General Electric has completed successful trials of PassiveBoost, its technology to allow remote power networks to go direct current and potentially reduce electricity cost 15% from offshore wind.

GE also says the technology can increase the amount of electrical output delivered from all renewable energy sources in distant, inhospitable places

The company says that modern power electronics make it possible to realize efficiency gains that direct current (DC) brings for power transmission. PassiveBoost extends that potential for use in the distribution or collection grid.
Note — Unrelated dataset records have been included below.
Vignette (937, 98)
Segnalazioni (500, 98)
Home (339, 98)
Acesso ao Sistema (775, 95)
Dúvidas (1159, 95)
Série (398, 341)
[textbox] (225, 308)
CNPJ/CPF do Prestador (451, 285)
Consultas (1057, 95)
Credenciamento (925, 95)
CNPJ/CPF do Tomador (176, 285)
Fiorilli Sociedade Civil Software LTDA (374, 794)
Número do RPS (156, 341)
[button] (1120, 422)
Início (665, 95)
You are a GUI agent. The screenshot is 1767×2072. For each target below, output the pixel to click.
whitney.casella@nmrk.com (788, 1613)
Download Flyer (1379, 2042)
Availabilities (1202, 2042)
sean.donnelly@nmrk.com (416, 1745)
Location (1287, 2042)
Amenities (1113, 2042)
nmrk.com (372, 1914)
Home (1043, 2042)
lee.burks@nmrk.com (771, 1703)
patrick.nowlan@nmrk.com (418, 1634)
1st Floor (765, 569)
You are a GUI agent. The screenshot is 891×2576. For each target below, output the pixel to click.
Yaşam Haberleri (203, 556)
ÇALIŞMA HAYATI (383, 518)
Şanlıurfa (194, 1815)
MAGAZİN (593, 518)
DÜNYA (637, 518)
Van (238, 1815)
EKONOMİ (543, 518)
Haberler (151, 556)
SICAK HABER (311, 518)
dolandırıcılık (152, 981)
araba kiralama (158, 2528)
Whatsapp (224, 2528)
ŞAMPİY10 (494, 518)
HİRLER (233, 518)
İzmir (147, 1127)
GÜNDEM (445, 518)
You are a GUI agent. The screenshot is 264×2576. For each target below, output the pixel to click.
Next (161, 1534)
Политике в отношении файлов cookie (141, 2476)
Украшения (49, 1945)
“Whether extracting fossil fuels or capitalizing on renewable energy resources, we find ourselves working further offshore or in inhospitable desert locations. In either case, the energy wasted in alternating current (AC) transmission systems is costing the energy consumer too much. The technologies behind PassiveBoost will enable these costs to be cut,” says Keiran Coulton, a senior executive at GE Power Conversion.

The trials were done at the company’s full-scale power system test site near Leicester in the UK. The solution on test provides a straight replacement, on the same footprint, for the AC transformer inside every wind turbine and allows direct connection to an efficient, high-voltage, DC power collection grid.

It also reduces cable cost and without the need for an expensive and complex DC breaker.

The PassiveBoost project has been supported by Scottish Enterprise, with parts of the trial system being manufactured in GE’s Glasgow plant.